Artikel 8. Intrekking en vervallen vaste standplaatsvergunning

  • 1.

    Het college trekt een vaste standplaatsvergunning in:

    • a.

      op schriftelijke aanvraag van de vergunninghouder; of

    • b.

      twee maanden na diens overlijden of ondercuratelestelling, tenzij een aanvraag tot overschrijving is ingediend overeenkomstig artikel 7, tweede lid;

    • c.

      bij een uitgesproken faillissement van de vergunninghouder.

  • 2.

    Het college kan een vaste standplaatsvergunning voor bepaalde of onbepaalde tijd intrekken:

    • a.

      indien de vergunninghouder ter verkrijging van de vergunning onjuiste of onvolledige gegevens heeft verstrekt;

    • b.

      indien de vergunninghouder, degene die hem vervangt of een persoon die hem bijstaat zich op de markt schuldig heeft gemaakt aan wangedrag of bedrog of een bij of krachtens deze verordening gestelde bepaling heeft overtreden;

    • c.

      indien de vergunninghouder of zijn vervanger zijn standplaats niet tenminste tienmaal per dertien weken heeft ingenomen. Dit met inachtneming van artikel 14;

    • d.

      indien de vergunninghouder niet of niet tijdig het verschuldigde marktgeld voldoet dat wordt geheven op grond van artikel 228 van de Gemeentewet;

    • e.

      indien de vergunninghouder of zijn vervanger de marktmeester belemmert in het uitoefenen van zijn functie dan wel de door de marktmeester gegeven aanwijzingen niet opvolgt.

  • 3.

    Als de vergunninghouder of zijn overeenkomstig artikel 9 aangewezen vervanger zijn standplaats niet uiterlijk bij aanvang van de markt heeft ingenomen, vervalt de vergunning voor de rest van de dag.

     

Artikel 9. Persoonlijk innemen standplaats; vervanging

1. De houder van een vaste standplaatsvergunning kan de hem toegewezen standplaats laten innemen door een vervanger. Een aanvraag hiertoe vermeldt de verwachte duur van zijn afwezigheid en de naam van de beoogde vervanger. Tevens wordt een kopie van een geldig legitimatiebewijs van de vervanger overgelegd.

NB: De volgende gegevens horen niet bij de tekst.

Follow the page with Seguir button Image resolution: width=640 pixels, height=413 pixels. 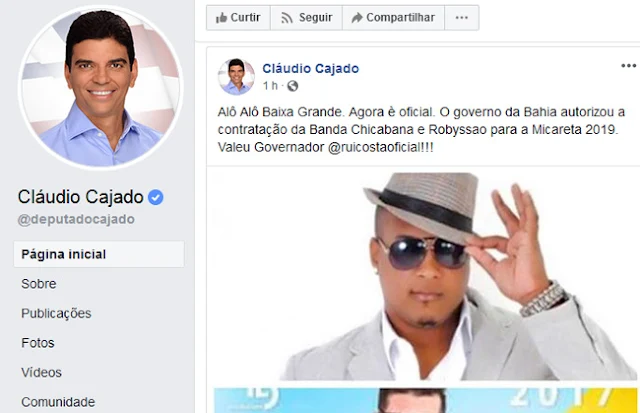pos(306,18)
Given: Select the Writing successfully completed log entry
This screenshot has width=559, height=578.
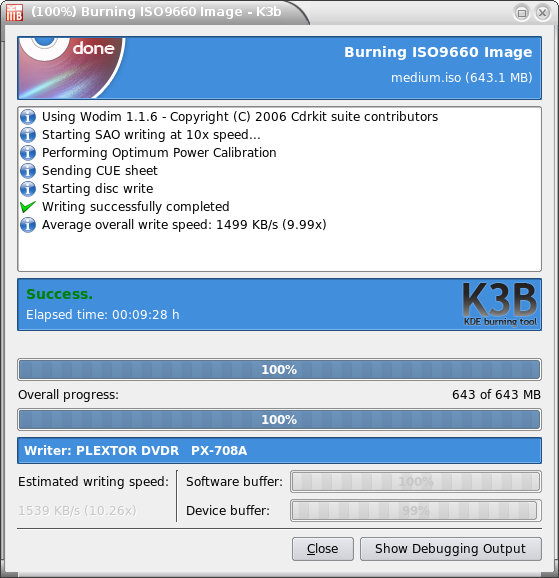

2. De vervanger treedt op namens de vergunninghouder. De rechten – behalve die tot vervanging ingevolge het vorige lid – en verplichtingen die bij of krachtens deze verordening gelden voor de vergunninghouder, zijn van overeenkomstige toepassing op de vervanger.

3. De vergunninghouder en de aangewezen vervanger ontvangen een schriftelijke bevestiging van de vervanging.

 

Hoofdstuk 3. Dagplaatsen en standwerkers

 

Artikel 10. Dagplaatsvergunning

1. Een dagplaatsvergunning kan worden verleend voor het innemen van een standplaats op plaatsen die niet zijn/worden ingenomen door de houder van een vaste standplaatsvergunning of op andere vrije plaatsen. De vergunning vermeldt het artikel waarvoor zij geldt.

2. Dagplaatsvergunningen worden uitsluitend verleend voor de Centrumwarenmarkt (Brink) en de jaarmarkten.

3. Voor een dagplaatsvergunning komen in aanmerkingdegenen die voldoen aan alle eisen zoals genoemd in artikel 3, lid 7 en 8, van deze verordening en die niet zijn uitgesloten omdat zij gedurende een of meer van de voorafgaande vier marktdagen:

  • a.

    zich op een markt schuldig hebben gemaakt aan wangedrag of aan bedrog of een bij of krachtens deze verordening gestelde bepaling hebben overtreden;

  • b.

    de marktmeester hebben belemmerd in het uitoefenen van zijn functie dan wel de door de marktmeester gegeven aanwijzingen niet hebben opgevolgd;

  • c.

    niet tijdig het verschuldigde marktgeld hebben voldaan dat wordt geheven op grondslag van artikel 228 van de Gemeentewet.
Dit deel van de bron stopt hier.